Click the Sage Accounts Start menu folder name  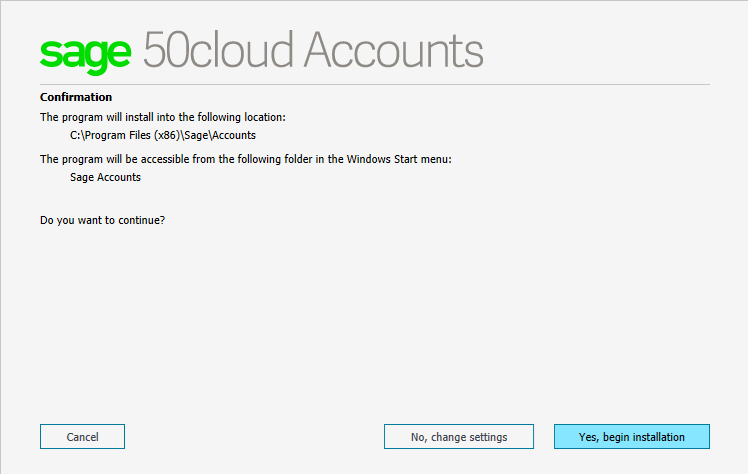(x=105, y=177)
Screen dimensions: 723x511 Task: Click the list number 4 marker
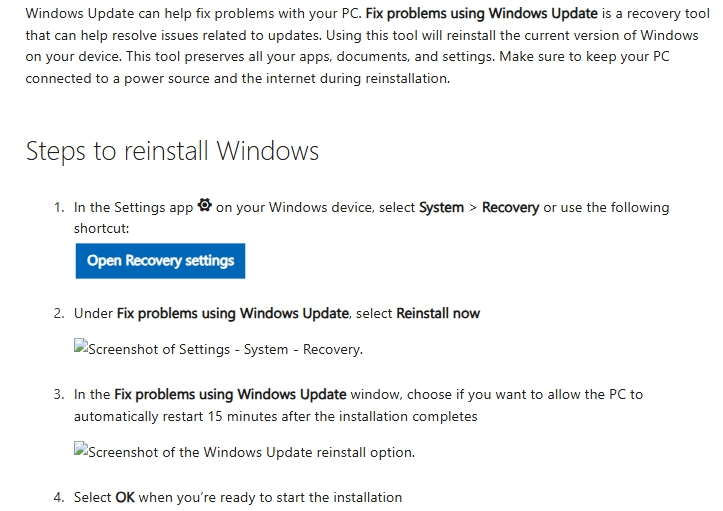point(59,498)
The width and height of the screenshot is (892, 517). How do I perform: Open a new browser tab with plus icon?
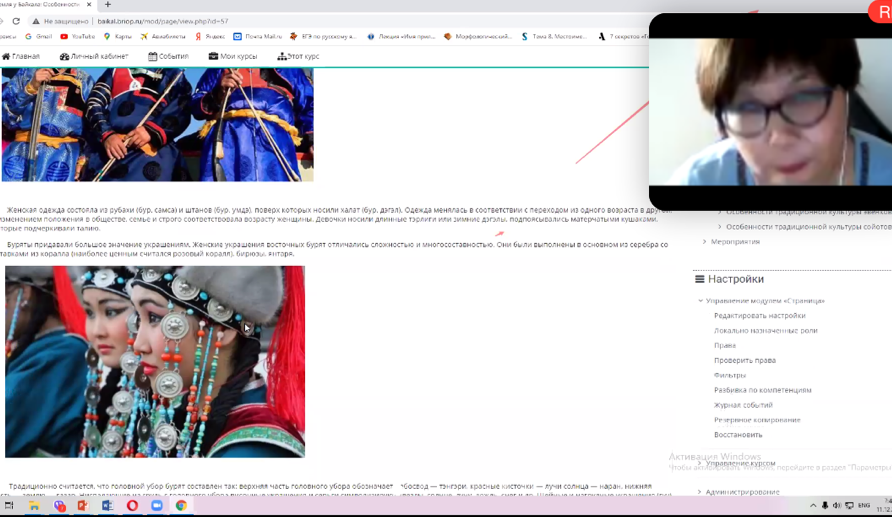point(108,5)
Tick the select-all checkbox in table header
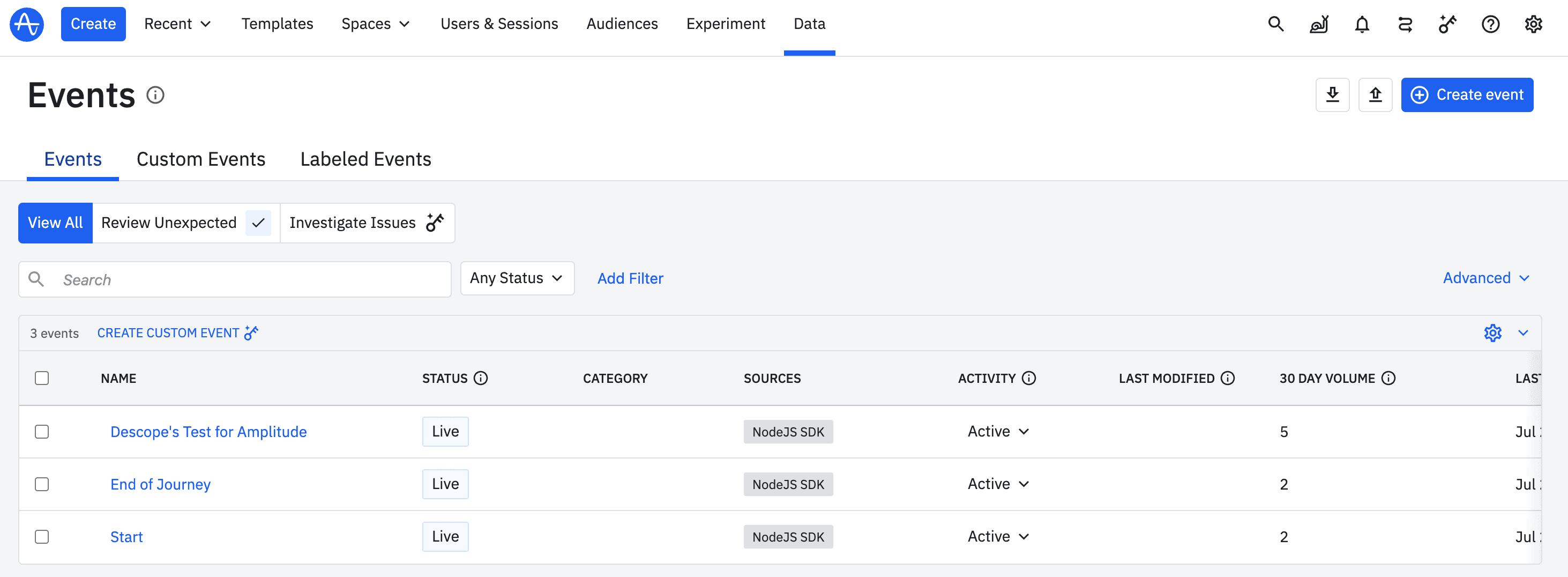Image resolution: width=1568 pixels, height=577 pixels. pyautogui.click(x=42, y=379)
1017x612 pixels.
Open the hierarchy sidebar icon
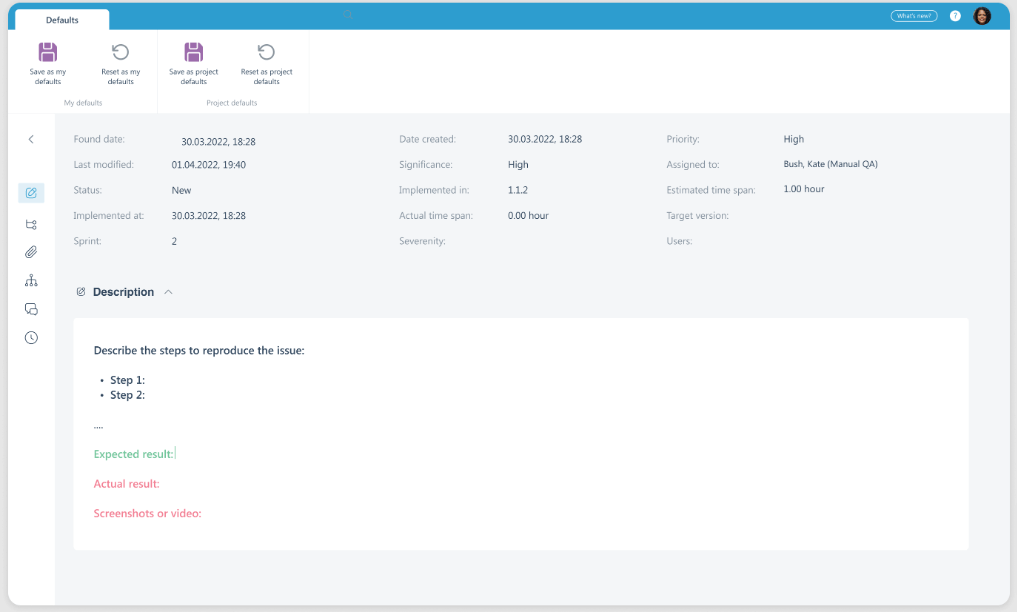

**About this exercise:** What you set down should be exactly the lines from the line containing "1017x612 pixels." to the last line of the entries above, both included, with no pictures.

**Solved exercise:**
1017x612 pixels.
Open the hierarchy sidebar icon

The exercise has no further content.